# Sonderpreis: Core i5 750 für 157,90 Euro und weitere Produkte mit PCGH-Rabatt [Anzeige]



## PCGH-Redaktion (30. September 2009)

*Sonderpreis: Core i5 750 für 157,90 Euro und weitere Produkte mit PCGH-Rabatt [Anzeige]*

Jetzt ist Ihre Meinung zu Sonderpreis: Core i5 750 für 157,90 Euro und weitere Produkte mit PCGH-Rabatt [Anzeige] gefragt. Beachten Sie dabei unsere Forenregeln.

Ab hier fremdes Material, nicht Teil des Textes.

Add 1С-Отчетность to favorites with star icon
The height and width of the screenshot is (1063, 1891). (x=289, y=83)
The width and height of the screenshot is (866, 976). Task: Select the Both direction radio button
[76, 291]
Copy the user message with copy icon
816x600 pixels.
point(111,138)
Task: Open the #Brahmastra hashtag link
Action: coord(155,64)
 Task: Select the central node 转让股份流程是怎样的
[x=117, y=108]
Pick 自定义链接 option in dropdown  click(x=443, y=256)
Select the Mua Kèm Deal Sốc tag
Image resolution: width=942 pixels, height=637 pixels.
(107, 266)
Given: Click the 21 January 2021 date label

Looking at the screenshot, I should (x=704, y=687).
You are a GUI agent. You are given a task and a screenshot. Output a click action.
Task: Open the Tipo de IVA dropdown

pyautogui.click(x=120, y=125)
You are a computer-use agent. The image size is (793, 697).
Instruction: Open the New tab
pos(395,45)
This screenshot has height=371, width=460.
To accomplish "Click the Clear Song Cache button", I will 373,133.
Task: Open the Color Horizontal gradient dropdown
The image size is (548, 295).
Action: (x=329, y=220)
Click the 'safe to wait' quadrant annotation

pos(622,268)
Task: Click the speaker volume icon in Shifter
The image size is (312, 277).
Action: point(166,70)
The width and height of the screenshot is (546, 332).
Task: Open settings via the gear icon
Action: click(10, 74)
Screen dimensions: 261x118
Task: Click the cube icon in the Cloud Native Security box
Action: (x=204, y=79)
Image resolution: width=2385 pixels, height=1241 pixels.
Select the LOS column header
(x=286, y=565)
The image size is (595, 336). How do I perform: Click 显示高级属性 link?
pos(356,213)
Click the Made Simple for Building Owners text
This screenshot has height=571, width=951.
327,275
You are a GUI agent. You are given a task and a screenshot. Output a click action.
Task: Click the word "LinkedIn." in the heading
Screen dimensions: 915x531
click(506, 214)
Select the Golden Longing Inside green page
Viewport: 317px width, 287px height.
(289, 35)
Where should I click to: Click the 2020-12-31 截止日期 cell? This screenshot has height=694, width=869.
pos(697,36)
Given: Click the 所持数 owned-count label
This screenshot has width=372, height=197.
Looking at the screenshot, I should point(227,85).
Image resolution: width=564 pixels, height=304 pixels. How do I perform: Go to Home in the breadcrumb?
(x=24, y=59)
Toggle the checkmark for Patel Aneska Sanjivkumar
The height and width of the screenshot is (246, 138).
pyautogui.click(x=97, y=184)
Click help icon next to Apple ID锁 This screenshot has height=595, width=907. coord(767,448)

			Dieser Inhalt steht nur eingeloggten Mitgliedern zur Verfügung.
        

 Zurück zum Artikel: Sonderpreis: Core i5 750 für 157,90 Euro und weitere Produkte mit PCGH-Rabatt [Anzeige]


----------



## ile (30. September 2009)

*Sonderpreis: Core i5 750 für 157,90 Euro und weitere Produkte mit PCGH-Rabatt [Anzeige]*

   

SUPER!!! Home of Hardware ist ein toller Shop und dass es hier ab jetzt Extra-Rabatte gibt, find ich saugeil!!!


----------



## fred00782 (1. Oktober 2009)

*AW: Sonderpreis: Core i5 750 für 157,90 Euro und weitere Produkte mit PCGH-Rabatt [Anzeige]*



ile schrieb:


> SUPER!!! Home of Hardware ist ein toller Shop und dass es hier ab jetzt Extra-Rabatte gibt, find ich saugeil!!!


 

WOW, Rabatte............ also so wie ich das gesehen habe, ist bei Home of Hardware alles 2 Euro billiger, als bei HOH im Shop.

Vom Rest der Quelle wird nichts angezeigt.